If that’s the man you want, what do you have to offer in return? A guy who values his physical and emotional well-being is going to want the same in his woman. Don’t rush out and buy crazy diet pills and running shoes.
Physical health isn’t about being a size 2. Being physically healthy is not and never was a dress size. Physical health is getting your body in the right proportions so that it functions for optimal health.
The worst thing a woman can do to herself is to start a ridiculously restrictive or fad diet to lose down to a target dress size. The only “size” that matters is to be within the range of the Body Mass Index (BMI) that matches your height because that’s when you feel your best.
When you achieve that weight range, then your body functions better and you have the added bonus of looking great. That’s a far better goal than picking a size or weight. Once you reach the optimal BMI, your body will practically be screaming for activity.
Exercise won’t be a chore – it will be a pleasure – a healthy release for all your pent-up energy. A healthy body is an active body. If you want your man to be buff and trim, then you’ll want to look like his girlfriend, not his mother.
A man who is self-assured and goal oriented is looking for those qualities in a woman. He’s not dating you to be your therapist (even if he is a therapist) or your shoulder to cry on (that’s why we need girlfriends).
The kind of man who is emotionally healthy is looking for that same emotional maturity in a woman. If one person in the relationship isn’t emotionally healthy, then that person drags down the relationship.

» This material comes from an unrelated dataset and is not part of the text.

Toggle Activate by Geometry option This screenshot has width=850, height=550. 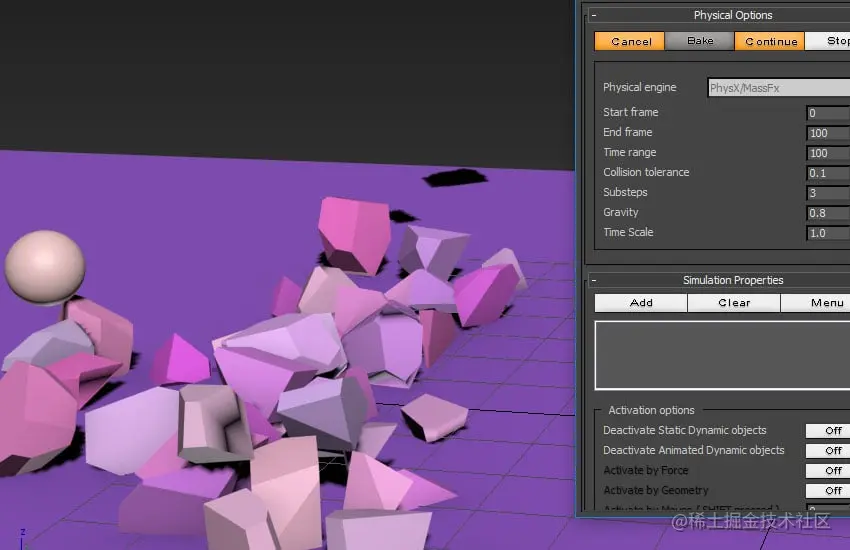click(828, 490)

You have to be able to live with yourself before you can expect a man to be able to live with you. Take a personal inventory right now. Are you overweight? A whopping 67% of Americans are dangerously overweight, so you aren’t alone.
Are you easily distressed, burned out or depressed? Emotional problems are also common and depression is more common among women than men. If you’re being held back by weight or emotional problems, then you have to deal with it before you’re ready to form a lasting relationship.
Think about some of the decisions you’ve made when you were unhappy with yourself. If you don’t believe it, go to your closet and pull out the “I give up dress.” You know, it’s the dress that you wear when you feel crummy and don’t care what anybody thinks about how you look.
In that same state of mind or body, you’ll pick a guy who is the “I give up relationship.” He won’t be the life partner that you long to find. He may cling to you out of his distresses, but he won’t lift you out of your own problems. Only you can do that.